### WHAT IS ASKED
Copy every line of the records below word for word, with nothing changed.

::: DATA SHOWN

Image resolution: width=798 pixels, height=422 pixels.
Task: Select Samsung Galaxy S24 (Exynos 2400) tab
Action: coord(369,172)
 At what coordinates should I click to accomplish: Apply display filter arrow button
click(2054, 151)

::::::

### SOLUTION
Image resolution: width=798 pixels, height=422 pixels.
Task: Select Samsung Galaxy S24 (Exynos 2400) tab
Action: coord(369,172)
 At what coordinates should I click to accomplish: Apply display filter arrow button
click(2054, 151)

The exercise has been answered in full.